TASK DIRECTIONS |
Write out every line exactly, from the first line of the records below through the line that contains "Attribute anzeigen (76, 649)".

--------------------

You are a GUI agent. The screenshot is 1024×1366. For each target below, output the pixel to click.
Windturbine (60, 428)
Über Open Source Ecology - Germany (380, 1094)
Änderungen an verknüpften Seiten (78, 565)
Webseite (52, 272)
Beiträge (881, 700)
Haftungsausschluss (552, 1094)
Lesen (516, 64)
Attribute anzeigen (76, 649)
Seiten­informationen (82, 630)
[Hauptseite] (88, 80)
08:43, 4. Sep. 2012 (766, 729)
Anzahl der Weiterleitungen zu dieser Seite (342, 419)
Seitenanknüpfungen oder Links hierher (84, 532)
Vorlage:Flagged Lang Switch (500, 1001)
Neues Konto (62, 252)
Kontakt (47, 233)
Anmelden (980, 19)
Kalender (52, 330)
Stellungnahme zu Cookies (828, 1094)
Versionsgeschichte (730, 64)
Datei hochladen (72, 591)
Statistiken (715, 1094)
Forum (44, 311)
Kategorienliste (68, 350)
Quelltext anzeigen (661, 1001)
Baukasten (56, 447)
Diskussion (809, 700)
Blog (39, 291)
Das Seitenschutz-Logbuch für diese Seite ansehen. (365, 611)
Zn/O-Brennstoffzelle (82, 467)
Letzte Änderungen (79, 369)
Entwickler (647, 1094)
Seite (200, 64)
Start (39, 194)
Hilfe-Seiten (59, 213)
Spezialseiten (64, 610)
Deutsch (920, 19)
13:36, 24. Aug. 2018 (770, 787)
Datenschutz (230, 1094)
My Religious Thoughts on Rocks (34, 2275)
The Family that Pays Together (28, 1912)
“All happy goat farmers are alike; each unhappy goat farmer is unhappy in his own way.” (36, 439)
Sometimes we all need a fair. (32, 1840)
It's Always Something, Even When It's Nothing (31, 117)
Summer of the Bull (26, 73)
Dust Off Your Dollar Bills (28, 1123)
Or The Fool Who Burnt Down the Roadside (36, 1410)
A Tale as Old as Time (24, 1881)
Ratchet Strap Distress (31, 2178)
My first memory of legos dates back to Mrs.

--------------------

SOLUTION TO THIS TASK |
You are a GUI agent. The screenshot is 1024×1366. For each target below, output the pixel to click.
Windturbine (60, 428)
Über Open Source Ecology - Germany (380, 1094)
Änderungen an verknüpften Seiten (78, 565)
Webseite (52, 272)
Beiträge (881, 700)
Haftungsausschluss (552, 1094)
Lesen (516, 64)
Attribute anzeigen (76, 649)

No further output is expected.